One summer’s reading group: Postscript

This is the third part of a three part post.
Click for the first — One summer’s reading group:  Preface
Click for the second — One summer’s reading group

The memories in part two of One Summer’s Reading Group came back to haunt me about a year ago while reading Letter from Germany — The Last Trial: A Great-grandmother, Auschwitz, and the Arc of Justice by Elizabeth Kolbert in The New Yorker. It was very difficult to read, as were the articles researched for this post, and that dreadful feeling of not being able to pull myself away came over me.

Kolbert’s Letter begins with the trial of Oskar Groning, whose assignment in the S.S. was to collect, sort and count the money taken from people sent to Auschwitz. Groning lived freely but discreetly in Germany after the war.

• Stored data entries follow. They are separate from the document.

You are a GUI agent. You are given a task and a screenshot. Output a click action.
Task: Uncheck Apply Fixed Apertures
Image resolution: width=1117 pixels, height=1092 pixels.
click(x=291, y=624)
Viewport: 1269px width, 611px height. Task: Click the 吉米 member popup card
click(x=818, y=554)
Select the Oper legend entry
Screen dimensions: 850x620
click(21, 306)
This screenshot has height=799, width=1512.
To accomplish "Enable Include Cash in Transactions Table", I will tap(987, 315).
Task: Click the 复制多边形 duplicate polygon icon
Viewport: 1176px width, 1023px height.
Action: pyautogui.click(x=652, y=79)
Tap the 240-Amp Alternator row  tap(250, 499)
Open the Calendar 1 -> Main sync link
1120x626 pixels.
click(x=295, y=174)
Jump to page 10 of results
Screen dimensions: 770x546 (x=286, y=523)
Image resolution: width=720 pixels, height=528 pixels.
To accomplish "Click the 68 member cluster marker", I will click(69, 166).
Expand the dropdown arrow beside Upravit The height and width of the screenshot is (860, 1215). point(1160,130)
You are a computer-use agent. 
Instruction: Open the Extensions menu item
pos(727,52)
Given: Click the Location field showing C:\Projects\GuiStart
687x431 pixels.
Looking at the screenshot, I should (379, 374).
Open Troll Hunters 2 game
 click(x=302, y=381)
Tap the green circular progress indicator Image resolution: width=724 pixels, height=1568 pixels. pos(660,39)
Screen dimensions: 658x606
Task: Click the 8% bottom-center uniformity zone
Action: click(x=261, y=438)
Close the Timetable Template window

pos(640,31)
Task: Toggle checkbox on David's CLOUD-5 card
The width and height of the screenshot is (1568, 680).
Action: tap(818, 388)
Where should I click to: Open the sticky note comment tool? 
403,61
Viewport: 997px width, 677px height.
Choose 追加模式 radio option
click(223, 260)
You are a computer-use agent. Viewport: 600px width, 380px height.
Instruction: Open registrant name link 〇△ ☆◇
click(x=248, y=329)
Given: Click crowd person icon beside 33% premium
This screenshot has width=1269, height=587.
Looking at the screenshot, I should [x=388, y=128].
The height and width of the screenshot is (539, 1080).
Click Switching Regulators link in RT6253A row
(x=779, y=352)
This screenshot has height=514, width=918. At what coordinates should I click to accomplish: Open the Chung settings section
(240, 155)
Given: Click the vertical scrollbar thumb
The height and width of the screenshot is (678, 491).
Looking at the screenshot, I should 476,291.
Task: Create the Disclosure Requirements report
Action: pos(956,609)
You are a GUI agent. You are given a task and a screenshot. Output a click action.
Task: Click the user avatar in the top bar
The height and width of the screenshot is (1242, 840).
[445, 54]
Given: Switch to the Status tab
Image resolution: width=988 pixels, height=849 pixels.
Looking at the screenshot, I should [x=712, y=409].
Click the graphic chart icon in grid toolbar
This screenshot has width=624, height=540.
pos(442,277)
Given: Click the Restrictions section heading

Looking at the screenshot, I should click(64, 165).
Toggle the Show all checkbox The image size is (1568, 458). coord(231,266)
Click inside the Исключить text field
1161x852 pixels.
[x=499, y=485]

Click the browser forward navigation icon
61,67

In 1985, nazi-oskar-groenin_3274160bhowever, he came forward with details of his work  and observations at Auschwitz in an effort to deflate the lies of Holocaust deniers.  In 2014 at the age of 93 and was convicted as an accessory to murder in 300,000 cases.

Forty years after the war, Groning did not fear or anticipate arrest. There were many attempts to define crimes against humanity, murder and genocide, and  how far down the ladder of responsibility did guilt creep.  Kolbert leads us through three stages of trials in which the line between “guilty” and “innocent” was continualy moving.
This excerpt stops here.